I intend to write in detail about my perspective of Handsome’s inpatient experience after he returns home, but in the interim I thought it might be useful to someone to put some of this down in my blog right now. I should clarify up front that although Handsome is a sex addict, he went to inpatient care for his mood disorders, trauma, and to endeavor to manage his medications including new medication for ADHD.
In no particular order, here are things I wish I knew beforehand:
1. I did not know that he would have extensive contact with women. While he is not in an SA program, the fact that he’s a SA is woven throughout the intake materials. The facility did put him in the housing unit for men, but that is also where they put all the women who create too much trouble in the women’s housing unit or the co-ed housing unit. (That fact continues to blow my mind.) His daily group meeting was also 6 women, plus Handsome and one other guy. Handsome is over two years sober, and by the account of his therapist he maintained good boundaries, but I’m told it’s not unusual for these process group folks to keep in contact after they leave. That’s awkward since one of our boundaries involves Handsome not texting, emailing, or calling women outside of work, childcare, or relatives.
2. I did not know how little time he would have to communicate with anyone. I knew he’d be on literal lock down when he checked in, but I figured things would loosen up afterwards. Not really. In the 3rd week he earned the ability to use his cell phone 2x day for about 20 minutes. Given that one of those sessions is when I’m at work and the kids are at school, that leaves 20 min or less a day to read some news, take care of “life stuff”, work, and family. And that’s only if the class he has before his media time ends on time.
3. I did not realize how iffy a discharge date can be. We were under the impression that Handsome was pre-approved for 30 days. Nonetheless, on day 25 the insurer did a review and could have cut off his coverage that day.
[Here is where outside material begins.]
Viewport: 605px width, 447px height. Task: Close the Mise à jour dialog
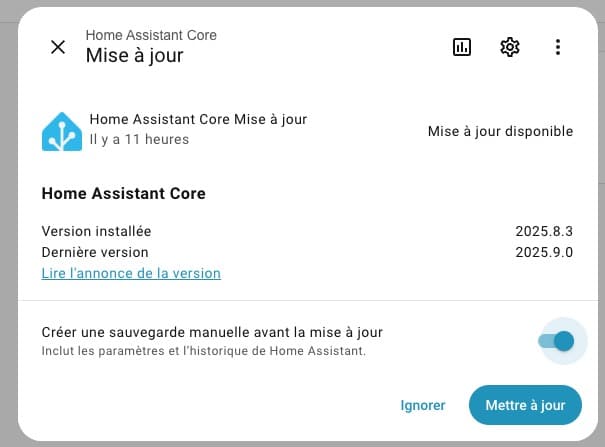[58, 47]
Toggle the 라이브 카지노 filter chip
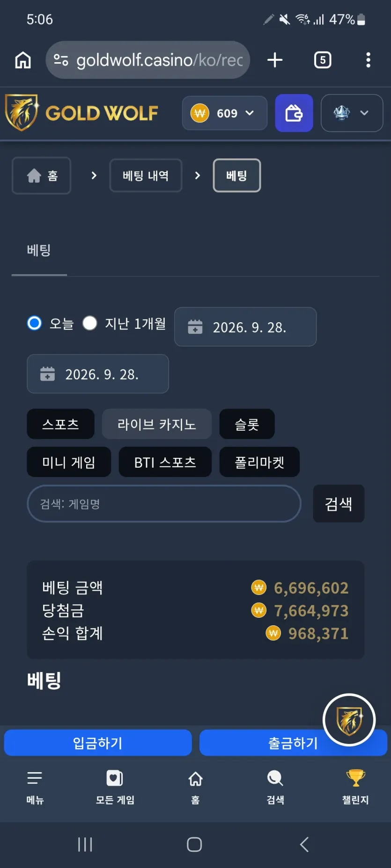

They didn’t – and in fact they authorized an additional week of treatment – but Handsome watched others in his unit get sent packing early because their insurance ended coverage earlier than expected. (People were pulled out of meals and classes and told “Hey, your insurer cut you off so you can switch to self-pay or you will be discharged right now.” Like pack-your-bag-and-don’t-say-good-bye-to-anyone kind of right now.) My advice? Don’t buy a return ticket that isn’t easily refundable or changeable.
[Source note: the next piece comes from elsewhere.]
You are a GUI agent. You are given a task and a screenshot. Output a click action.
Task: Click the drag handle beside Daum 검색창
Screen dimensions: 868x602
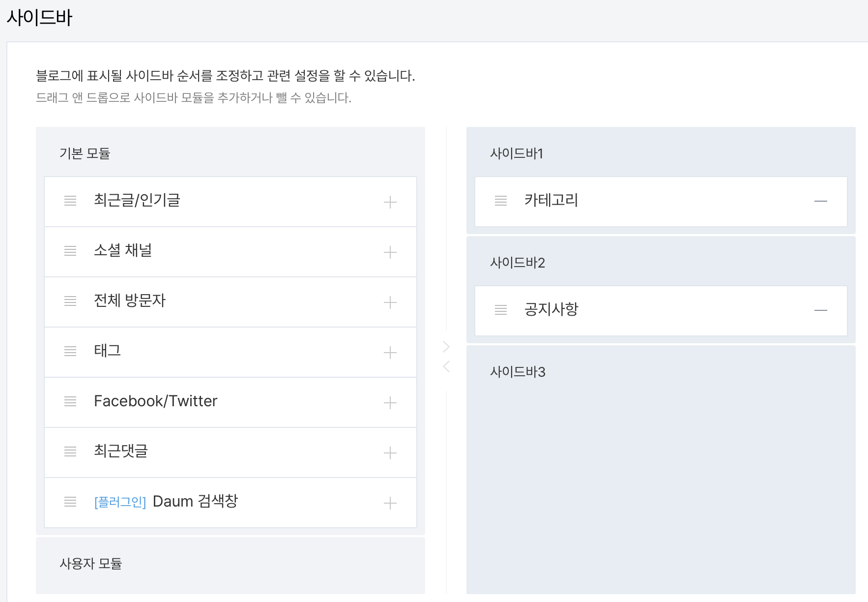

4. I did not know how hard the limited communication he could have with us would be on me (and at least one of my kids). I’m not sure what I expected, but the first two weeks he sounded miserable. Angry. Withdrawn. He actually sounded worse than before he left. I hadn’t expected that, and it was awful and disheartening. I cut our calls down to once a week (just me, he could still call the kids). It didn’t help. I’m not sure if I was expecting to hear something that I didn’t hear or if he was just drugged (they were certainly adjusting his meds regularly) but I ended up being a ball of anxiety after each call. My daughter held out a bit longer and then asked me if she had to do the calls. I asked her to try once a week. Handsome was devastated, but it might have been the wake up he needed because things seemed to turn a corner after that.
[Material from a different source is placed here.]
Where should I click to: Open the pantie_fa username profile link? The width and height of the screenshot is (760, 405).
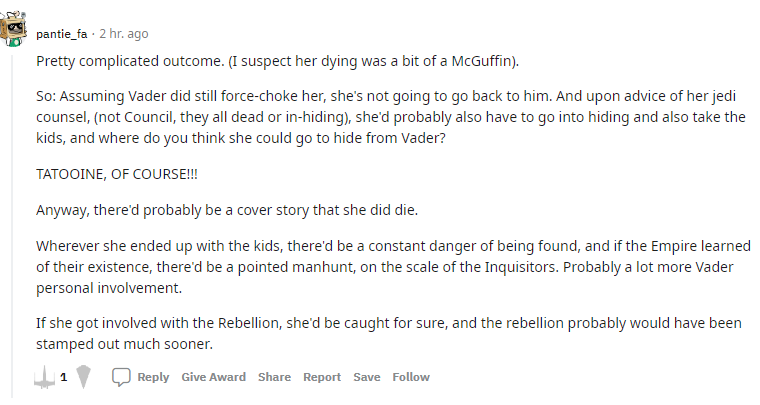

5. I did not know what an IOP is. If you’re like me, an IOP is an intensive outpatient program. After an inpatient program, they like to discharge patients to the care of an IOP as a step-down process. Broadly speaking, most are about 3 hours a day, 4 to 5 days a week. It sounds like it would be helpful BUT the burden of finding such a program seemingly falls to the family at home and, to a lesser extent, on the patient’s home therapists. Through my involvement in that research I learned a lesson about the single biggest issue with IOPs. If your loved one is coming out of an inpatient program, especially a good one with highly trained staff, they are likely to be (at best) gravely disappointed and (at worst) possibly set back by the way many IOPs are run. Very often there is no discernment between substance and process addictions so the treatment isn’t individualized. Also, it seems to be the case that much of the care is provided by interns working towards their degrees. After investigating every option within a 50-mile radius of our home, Handsome’s therapists opted to develop a Plan B – a custom plan that they would coordinate among themselves that would involve individual, group, and marriage counseling as well as EMDR. I am honestly not sure how well this will work, but time will tell.